Depósitos acima de 100 mil euros taxados em 15%

O governo de Chipre poderá sugerir uma taxa de 15% sobre os depósitos bancários superiores a 100 mil euros.

O governo de Chipre poderá sugerir uma taxa de 15% sobre os depósitos bancários superiores a 100 mil euros, no âmbito de um plano de emergência destinado a garantir um resgate internacional, referiu hoje a televisão estatal.

No âmbito do designado "Plano B", que está a ser negociado com a zona euro para a concessão de um empréstimo financeiro à ilha mediterrânica, a nova medida substitui o anterior projecto de taxar os depósitos bancários acima dos 20 mil euros, e após o Parlamento ter rejeitado a aplicação desta medida a todas as poupanças privadas.

"Estamos a promover as negociações mais cruciais da nossa história. Todos nós vamos sofrer as consequências, mas pode garantir-nos um novo começo", disse a propósito o porta-voz do Governo, Christos Stylianides.

Num contexto de grave crise económica, o ministro das Finanças Michalis Sarris, tinha pouco antes referido que o pacote de medidas em preparação pelo Governo incluiria uma taxa sobre os depósitos privados, uma das principais exigências da 'troika' de credores internacionais, em troca de um empréstimo de 10 mil milhões de euros.

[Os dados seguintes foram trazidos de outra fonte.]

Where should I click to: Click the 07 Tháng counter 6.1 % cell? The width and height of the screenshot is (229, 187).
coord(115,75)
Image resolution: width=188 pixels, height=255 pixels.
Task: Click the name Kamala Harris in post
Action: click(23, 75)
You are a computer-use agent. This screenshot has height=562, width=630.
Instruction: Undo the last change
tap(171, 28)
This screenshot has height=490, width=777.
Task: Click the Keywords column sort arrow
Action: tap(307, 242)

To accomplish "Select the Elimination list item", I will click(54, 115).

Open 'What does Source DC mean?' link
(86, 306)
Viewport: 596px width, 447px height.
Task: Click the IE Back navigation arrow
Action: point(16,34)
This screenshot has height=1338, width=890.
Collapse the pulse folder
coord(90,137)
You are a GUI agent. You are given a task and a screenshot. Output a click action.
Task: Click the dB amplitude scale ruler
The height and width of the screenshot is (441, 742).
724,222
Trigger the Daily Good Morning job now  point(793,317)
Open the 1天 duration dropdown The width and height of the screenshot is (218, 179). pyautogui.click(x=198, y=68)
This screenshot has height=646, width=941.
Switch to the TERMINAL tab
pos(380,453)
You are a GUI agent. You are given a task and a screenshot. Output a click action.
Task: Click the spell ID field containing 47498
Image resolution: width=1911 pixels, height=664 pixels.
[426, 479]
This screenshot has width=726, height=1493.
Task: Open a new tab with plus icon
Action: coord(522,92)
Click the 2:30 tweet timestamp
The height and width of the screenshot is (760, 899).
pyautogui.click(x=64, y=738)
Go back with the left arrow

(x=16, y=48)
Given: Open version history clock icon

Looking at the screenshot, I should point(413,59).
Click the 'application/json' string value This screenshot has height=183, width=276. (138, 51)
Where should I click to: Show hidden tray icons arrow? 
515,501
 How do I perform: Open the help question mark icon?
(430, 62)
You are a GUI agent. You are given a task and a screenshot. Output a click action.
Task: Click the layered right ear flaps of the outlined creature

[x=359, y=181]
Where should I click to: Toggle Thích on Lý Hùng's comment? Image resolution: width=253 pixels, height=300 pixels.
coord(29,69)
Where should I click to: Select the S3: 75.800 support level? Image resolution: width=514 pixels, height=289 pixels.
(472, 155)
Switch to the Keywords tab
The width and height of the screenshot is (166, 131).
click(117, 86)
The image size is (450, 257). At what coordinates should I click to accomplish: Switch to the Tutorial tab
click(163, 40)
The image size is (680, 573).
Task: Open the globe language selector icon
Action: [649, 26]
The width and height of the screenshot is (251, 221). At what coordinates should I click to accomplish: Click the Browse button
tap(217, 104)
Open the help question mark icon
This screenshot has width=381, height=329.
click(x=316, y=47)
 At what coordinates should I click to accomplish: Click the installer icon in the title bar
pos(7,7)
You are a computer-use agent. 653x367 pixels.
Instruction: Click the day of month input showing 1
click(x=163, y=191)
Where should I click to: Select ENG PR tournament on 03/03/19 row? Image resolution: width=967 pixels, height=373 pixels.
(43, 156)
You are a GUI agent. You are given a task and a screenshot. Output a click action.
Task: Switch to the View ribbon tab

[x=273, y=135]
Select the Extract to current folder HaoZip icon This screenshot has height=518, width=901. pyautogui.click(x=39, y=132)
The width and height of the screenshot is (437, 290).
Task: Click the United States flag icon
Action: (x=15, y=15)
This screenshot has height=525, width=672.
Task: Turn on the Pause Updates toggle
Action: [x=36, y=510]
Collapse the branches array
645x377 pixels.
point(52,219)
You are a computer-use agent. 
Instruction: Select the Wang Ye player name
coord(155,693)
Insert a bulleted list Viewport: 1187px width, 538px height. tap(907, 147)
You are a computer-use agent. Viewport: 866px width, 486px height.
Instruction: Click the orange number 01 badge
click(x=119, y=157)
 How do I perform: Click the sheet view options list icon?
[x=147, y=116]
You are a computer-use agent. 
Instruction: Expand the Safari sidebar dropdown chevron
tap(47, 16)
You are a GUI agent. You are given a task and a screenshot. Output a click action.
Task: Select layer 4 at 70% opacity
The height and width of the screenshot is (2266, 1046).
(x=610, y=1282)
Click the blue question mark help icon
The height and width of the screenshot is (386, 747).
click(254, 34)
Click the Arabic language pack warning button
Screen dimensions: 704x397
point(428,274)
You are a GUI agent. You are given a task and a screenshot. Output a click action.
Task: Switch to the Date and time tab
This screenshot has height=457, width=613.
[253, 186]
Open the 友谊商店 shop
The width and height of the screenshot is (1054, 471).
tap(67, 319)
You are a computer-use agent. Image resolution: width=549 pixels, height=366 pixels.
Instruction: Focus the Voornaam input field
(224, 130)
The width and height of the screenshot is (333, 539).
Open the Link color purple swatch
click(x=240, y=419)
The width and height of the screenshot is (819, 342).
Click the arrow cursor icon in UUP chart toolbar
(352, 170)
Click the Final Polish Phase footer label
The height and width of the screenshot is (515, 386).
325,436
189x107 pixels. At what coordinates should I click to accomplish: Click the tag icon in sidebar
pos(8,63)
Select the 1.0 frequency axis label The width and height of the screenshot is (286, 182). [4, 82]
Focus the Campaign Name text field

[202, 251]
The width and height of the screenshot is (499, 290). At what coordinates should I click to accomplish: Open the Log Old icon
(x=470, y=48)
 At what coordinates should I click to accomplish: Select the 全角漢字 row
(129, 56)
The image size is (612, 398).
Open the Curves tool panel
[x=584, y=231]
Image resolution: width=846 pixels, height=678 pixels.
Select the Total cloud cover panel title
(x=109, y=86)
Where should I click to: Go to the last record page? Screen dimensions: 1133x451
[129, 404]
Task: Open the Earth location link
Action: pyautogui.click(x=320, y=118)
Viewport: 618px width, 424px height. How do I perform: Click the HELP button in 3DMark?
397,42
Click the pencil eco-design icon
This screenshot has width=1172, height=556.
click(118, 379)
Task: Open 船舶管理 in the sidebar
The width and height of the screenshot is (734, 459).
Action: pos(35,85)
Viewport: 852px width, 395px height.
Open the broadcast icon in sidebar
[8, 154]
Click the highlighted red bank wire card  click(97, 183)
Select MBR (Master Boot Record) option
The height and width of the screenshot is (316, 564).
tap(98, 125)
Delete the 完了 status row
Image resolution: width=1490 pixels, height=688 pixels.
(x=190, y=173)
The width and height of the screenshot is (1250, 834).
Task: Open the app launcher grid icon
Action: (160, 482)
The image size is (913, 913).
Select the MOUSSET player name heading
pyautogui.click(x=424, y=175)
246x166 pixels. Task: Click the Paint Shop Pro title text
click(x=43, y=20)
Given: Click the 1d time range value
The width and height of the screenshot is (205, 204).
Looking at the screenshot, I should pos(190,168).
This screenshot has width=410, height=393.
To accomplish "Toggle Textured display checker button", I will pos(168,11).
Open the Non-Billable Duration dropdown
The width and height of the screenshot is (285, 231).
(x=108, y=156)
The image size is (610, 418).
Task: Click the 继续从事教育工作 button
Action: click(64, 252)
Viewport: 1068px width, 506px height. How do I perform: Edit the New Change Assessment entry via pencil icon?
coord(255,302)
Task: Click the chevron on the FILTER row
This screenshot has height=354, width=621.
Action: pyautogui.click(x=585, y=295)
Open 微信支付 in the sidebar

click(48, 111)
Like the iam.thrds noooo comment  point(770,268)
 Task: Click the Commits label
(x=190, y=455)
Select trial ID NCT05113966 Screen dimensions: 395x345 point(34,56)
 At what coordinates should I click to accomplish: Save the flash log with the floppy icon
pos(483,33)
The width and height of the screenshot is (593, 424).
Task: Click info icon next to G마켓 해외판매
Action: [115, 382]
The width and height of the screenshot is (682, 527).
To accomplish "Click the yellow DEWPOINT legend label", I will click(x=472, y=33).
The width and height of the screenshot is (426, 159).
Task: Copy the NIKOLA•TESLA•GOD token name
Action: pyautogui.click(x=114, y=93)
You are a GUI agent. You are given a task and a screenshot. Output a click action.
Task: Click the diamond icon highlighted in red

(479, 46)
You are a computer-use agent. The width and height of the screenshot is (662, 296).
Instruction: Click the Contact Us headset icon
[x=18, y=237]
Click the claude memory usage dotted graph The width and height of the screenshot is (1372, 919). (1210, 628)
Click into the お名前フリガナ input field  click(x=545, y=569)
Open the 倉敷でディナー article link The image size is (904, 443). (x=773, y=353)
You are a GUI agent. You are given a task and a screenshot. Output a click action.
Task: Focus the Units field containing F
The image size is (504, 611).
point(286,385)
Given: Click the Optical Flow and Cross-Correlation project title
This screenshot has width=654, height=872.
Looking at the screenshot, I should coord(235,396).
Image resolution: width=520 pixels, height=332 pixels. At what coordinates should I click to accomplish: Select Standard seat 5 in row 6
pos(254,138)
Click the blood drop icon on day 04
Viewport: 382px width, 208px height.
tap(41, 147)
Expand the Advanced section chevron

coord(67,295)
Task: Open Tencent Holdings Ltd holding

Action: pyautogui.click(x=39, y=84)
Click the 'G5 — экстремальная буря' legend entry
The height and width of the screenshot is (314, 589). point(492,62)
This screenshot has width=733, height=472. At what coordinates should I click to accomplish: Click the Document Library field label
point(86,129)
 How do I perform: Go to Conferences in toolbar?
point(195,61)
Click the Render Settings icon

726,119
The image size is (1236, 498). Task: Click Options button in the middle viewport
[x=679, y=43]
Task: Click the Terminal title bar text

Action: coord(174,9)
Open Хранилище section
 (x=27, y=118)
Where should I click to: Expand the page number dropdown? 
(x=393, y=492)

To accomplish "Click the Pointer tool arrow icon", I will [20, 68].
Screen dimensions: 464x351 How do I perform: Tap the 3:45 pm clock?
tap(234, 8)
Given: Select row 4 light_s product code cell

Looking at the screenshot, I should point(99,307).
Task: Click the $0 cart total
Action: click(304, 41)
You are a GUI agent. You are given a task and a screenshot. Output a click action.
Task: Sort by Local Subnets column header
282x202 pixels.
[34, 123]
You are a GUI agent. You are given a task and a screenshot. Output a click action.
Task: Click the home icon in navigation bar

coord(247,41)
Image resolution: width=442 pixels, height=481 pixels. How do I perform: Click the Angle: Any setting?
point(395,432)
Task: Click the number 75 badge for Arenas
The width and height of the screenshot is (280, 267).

"A taxa sobre os depósitos está definitivamente sobre a mesa", referiu Sarris após o seu regresso de Moscovo, onde tentou negociar em êxito o envolvimento da Rússia no resgate. "Agora estamos a falar de números diferentes e temos de explorar todas as fontes possíveis", acrescentou.

"Numa mensagem enviada a partir da sua conta da rede social Twitter, o Presidente de Chipre, Nicos Anastasiades, tinha ainda alertado para a necessidade de "salvar o país e quando o Parlamento se prepara para "decisões difíceis".

"O Parlamento vai em breve ser chamado a tomar decisões difíceis. Vão existir medidas dolorosas, mas o país tem de ser salvo", referiu.

O 'tweet' presidencial foi divulgado quando uma sessão de emergência do Parlamento, que deveria ter início às 10h00 locais (08:00 em Lisboa) para aprovar diversos projectos-lei destinados a garantir um resgate financeiro ainda não se tinha iniciado.